***** Data supplied *****

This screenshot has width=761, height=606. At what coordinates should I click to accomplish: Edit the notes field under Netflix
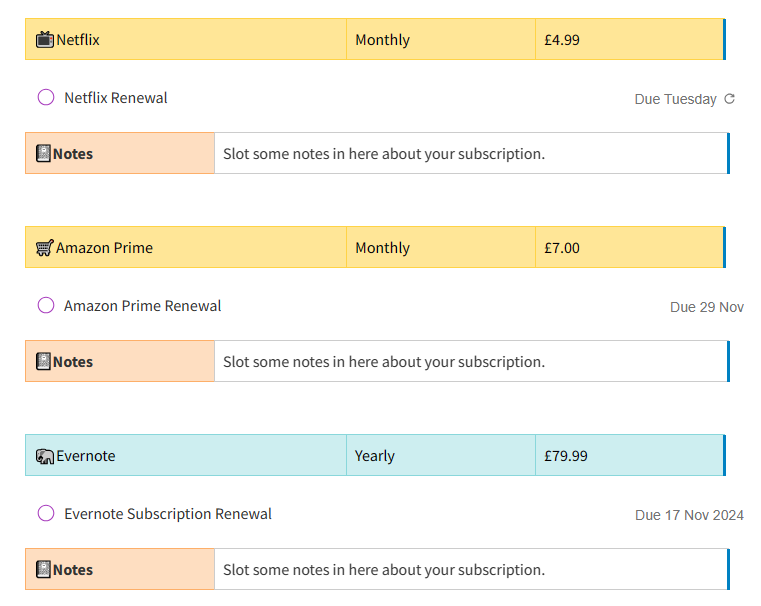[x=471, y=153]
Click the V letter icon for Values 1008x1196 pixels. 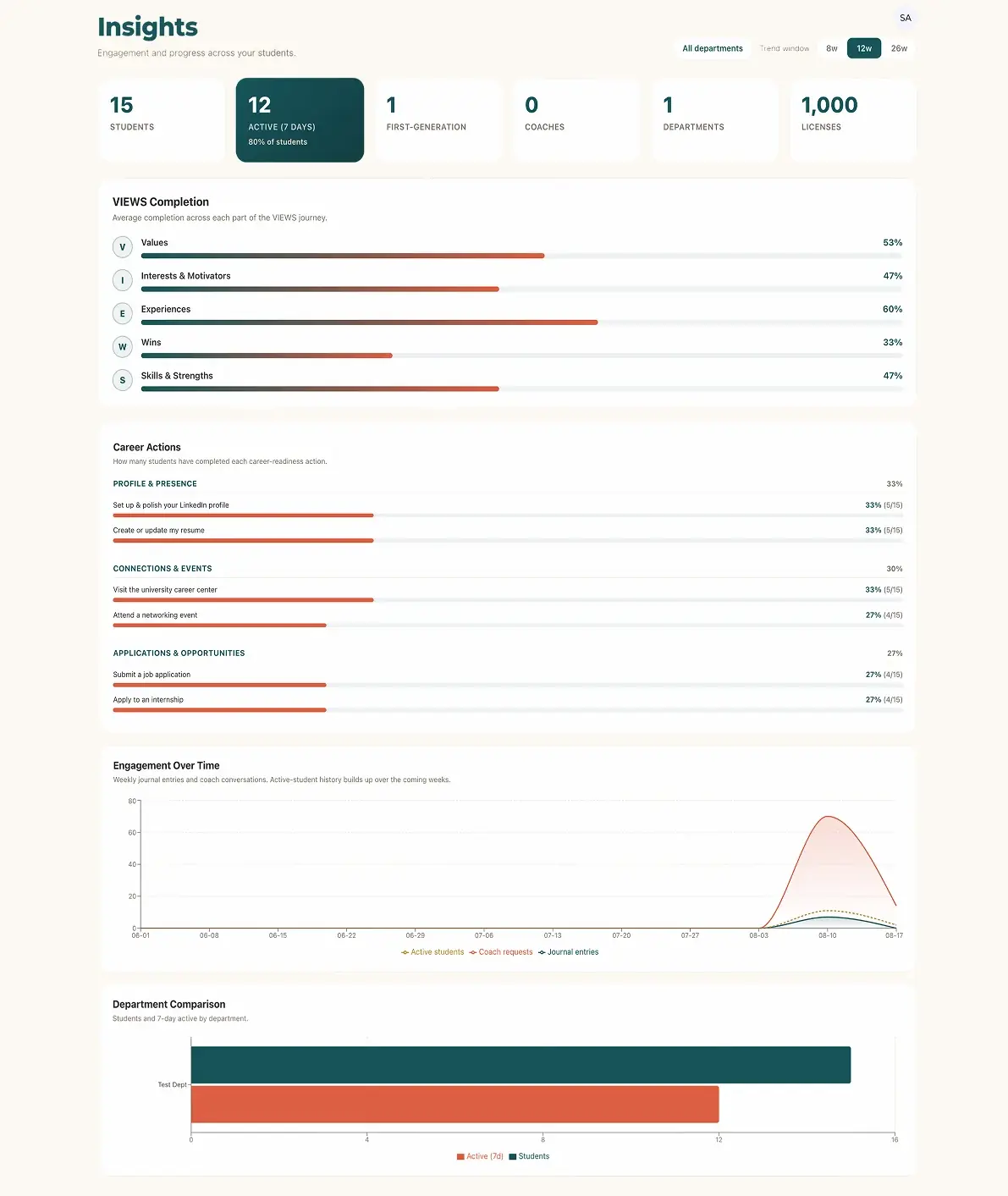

*****
***** Data supplied *****

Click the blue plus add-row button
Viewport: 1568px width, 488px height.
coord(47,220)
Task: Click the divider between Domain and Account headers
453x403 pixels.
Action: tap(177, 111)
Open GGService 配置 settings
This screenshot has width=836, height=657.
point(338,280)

*****
***** Data supplied *****

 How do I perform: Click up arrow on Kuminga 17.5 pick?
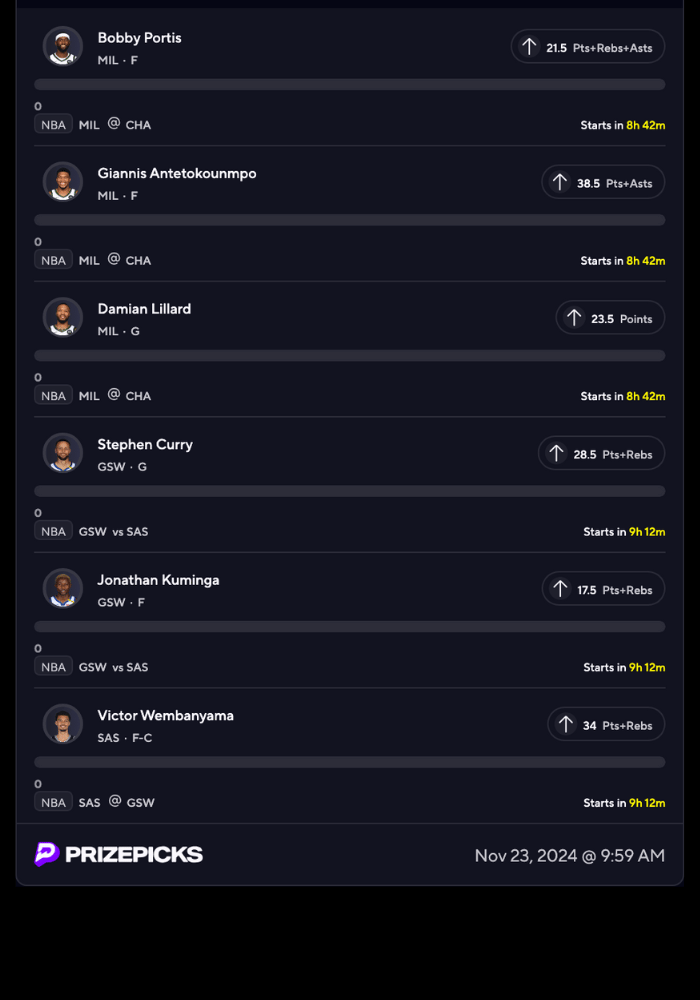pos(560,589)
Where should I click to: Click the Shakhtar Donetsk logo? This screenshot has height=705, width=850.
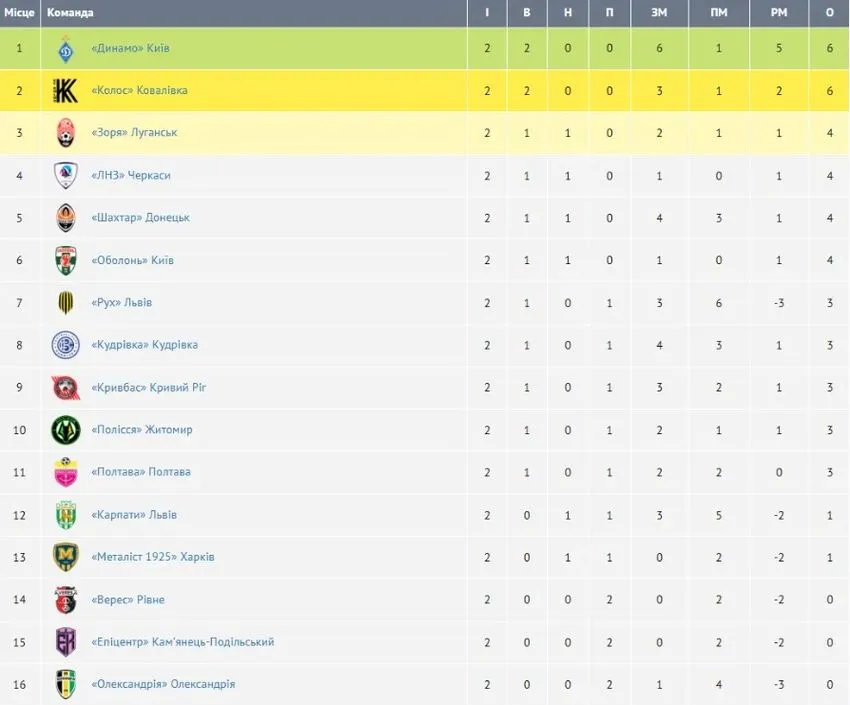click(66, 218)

*****

_Directions for this task_
Beginning at the line that has "This screenshot has width=761, height=606." and ending at the line that has "Click the V", restate the listing above word for word, pictures left out.

_Answer_
This screenshot has width=761, height=606. At what coordinates should I click to accomplish: Edit the notes field under Netflix
[x=471, y=153]
Click the V letter icon for Values 1008x1196 pixels. 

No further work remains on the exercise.